+++ ТЕКСТ ДЛЯ РАЗБОРА

Мы собирались пообедать в пансионе, который стоял высоко на холмах, поросших лесами. Замысел был посмотреть это место, понять, подойдет ли оно Эрнсту для работы в сентябре — октябре. В тот год Лу успела связаться с десятками небольших гостиниц и пансионов, и этот оказался единственным, где было дешево и можно было на что-то надеяться. Они хотели воспользоваться тем, что я на машине, съездить и посмотреть.
Тут нечего скандалить. Однако напрашивается противопоставление. Через два дня после его смерти появилась длинная статья о нем в Le Monde. Там говорилось: «Эрнст Фишер мало-помалу приобрел репутацию одного из наиболее оригинальных и конструктивных мыслителей „еретического“ марксизма». Он повлиял на целое поколение левых в Австрии. В последние четыре года его постоянно осуждали в Восточной Европе за то влияние — существенное, — которое он оказывал на мышление чехов, устроивших Пражскую весну. Книги его были переведены на большинство языков. Но жить эти последние пять лет ему приходилось в стесненных, тяжелых условиях. У Фишеров было мало денег, их всегда преследовали финансовые затруднения, жили они в маленькой, шумной рабочей квартире в Вене. Что тут такого — слышу я возражения его противников. Чем он лучше рабочих? Ничем, но его род работы требовал определенных условий. Как бы то ни было, сам он не жаловался. Однако в Вене, где непрекращающийся шум семейств и радиоприемников доносился из квартир наверху и со всех сторон, он не мог работать так сосредоточенно, как ему хотелось и как он умел. Отсюда эти ежегодные поиски тихих, дешевых мест за городом, где за три месяца можно было закончить три главы. Дом трех сестер был свободен только до конца августа.
Мы проехали через лес по пыльной, круто идущей вверх дороге. Один раз я на своем ужасном немецком спросил дорогу у девочки, она не поняла и попросту засунула в рот кулак от удивления. Остальные надо мной посмеялись. Шел легкий дождь; деревья были абсолютно неподвижны. И помню, как я думал, ведя машину по этим крутым поворотам, что, сумей я найти определение или осознать природу покорности деревьев, я понял бы и что-то о человеческом теле — по крайней мере, о человеческом теле в любви. Дождь сбегал по деревьям. Лист так легко пошевелить. Достаточно дуновения ветра. И все-таки ни один лист не шевельнулся.

++++++
+++ ИСХОДНЫЕ МАТЕРИАЛЫ

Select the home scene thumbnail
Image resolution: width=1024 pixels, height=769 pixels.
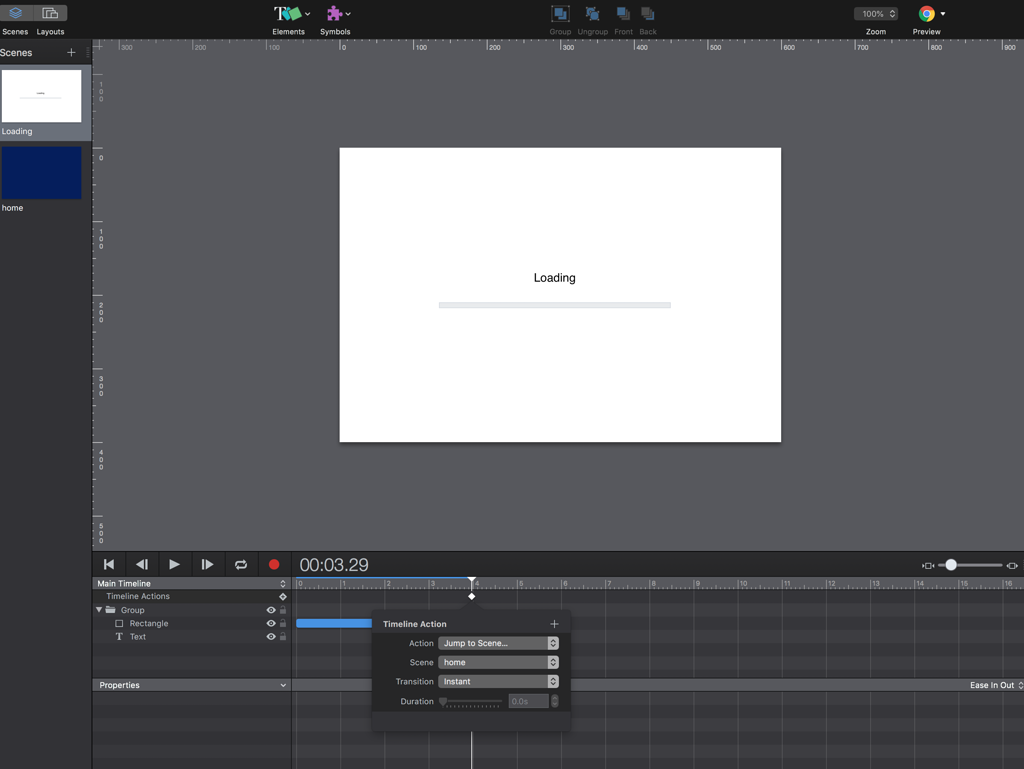41,173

++++++

= ЗАДАНИЯ И УПРАЖНЕНИЯ =
**A)** В какой газете, судя по тексту для разбора, через два дня после смерти Эрнста Фишера вышла длинная статья о нем?
**B)** Перепишите из текста для разбора кусок от «Мы проехали через» до «лист не шевельнулся.» включительно. Вместо «девочки» поставьте «женщины».

= ОТВЕТЫ ПО ЗАДАНИЯМ =
**A)** В Le Monde.

**B)**
Мы проехали через лес по пыльной, круто идущей вверх дороге. Один раз я на своем ужасном немецком спросил дорогу у женщины, она не поняла и попросту засунула в рот кулак от удивления. Остальные надо мной посмеялись. Шел легкий дождь; деревья были абсолютно неподвижны. И помню, как я думал, ведя машину по этим крутым поворотам, что, сумей я найти определение или осознать природу покорности деревьев, я понял бы и что-то о человеческом теле — по крайней мере, о человеческом теле в любви. Дождь сбегал по деревьям. Лист так легко пошевелить. Достаточно дуновения ветра. И все-таки ни один лист не шевельнулся.